[PROBLEM REQUIREMENTS]: Leaving out the pictures, print exactly the lines from the one holding "The height and" to the last line of the entries below, both included, and nothing more.

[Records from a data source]
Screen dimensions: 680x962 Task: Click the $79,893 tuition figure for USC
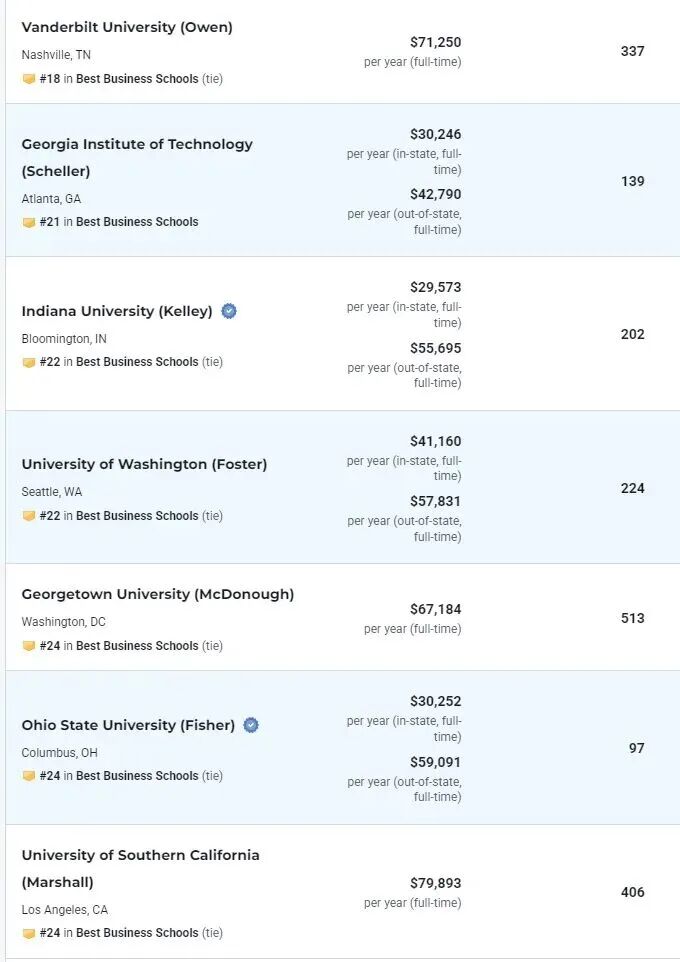[436, 883]
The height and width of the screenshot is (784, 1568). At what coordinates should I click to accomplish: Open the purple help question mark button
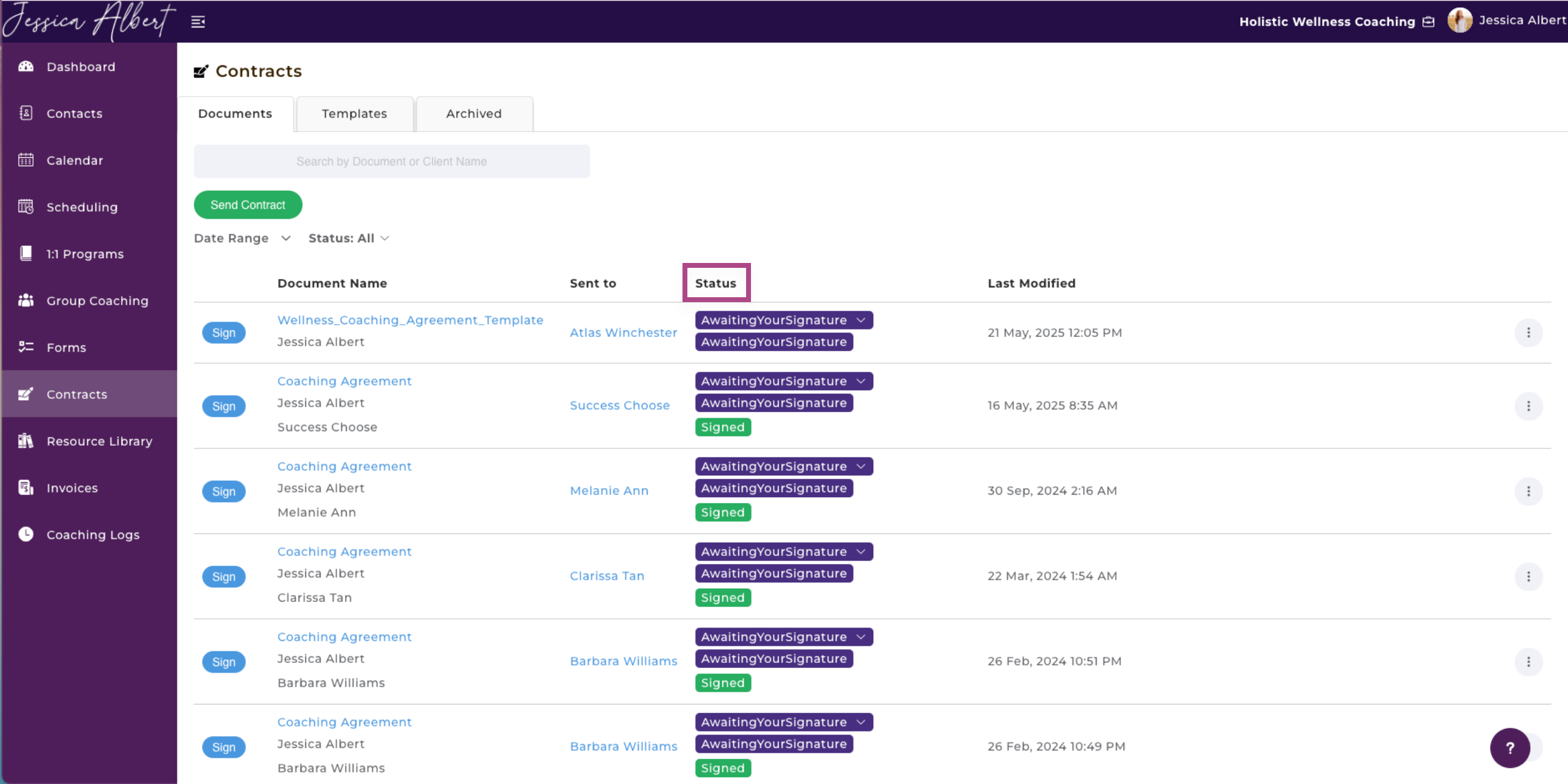pyautogui.click(x=1510, y=747)
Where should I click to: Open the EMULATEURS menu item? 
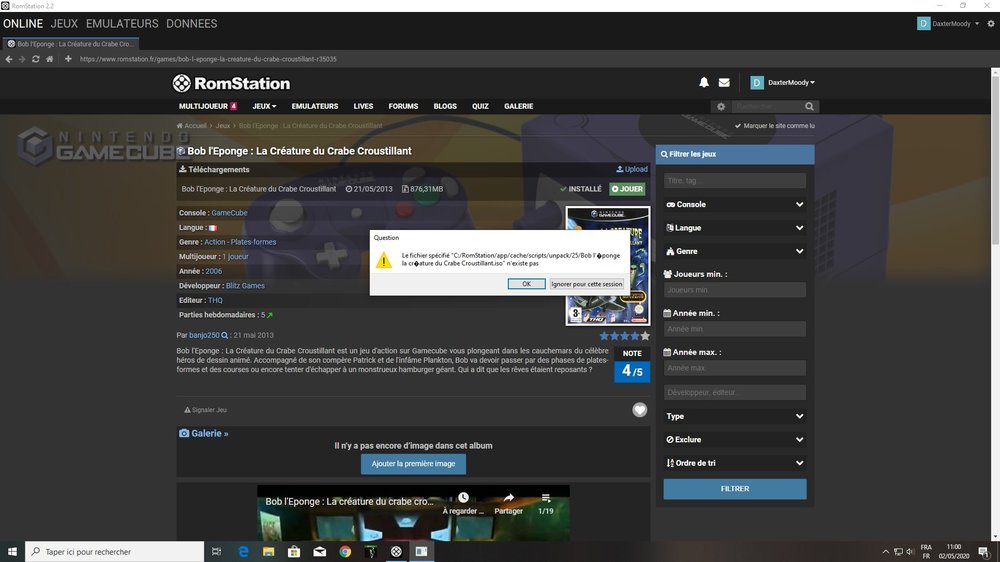coord(315,106)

[FINISHED EXERCISE]:
The height and width of the screenshot is (784, 1568). At what coordinates should I click to accomplish: Open the purple help question mark button
pyautogui.click(x=1510, y=747)
Where should I click to: Open the EMULATEURS menu item? 
coord(315,106)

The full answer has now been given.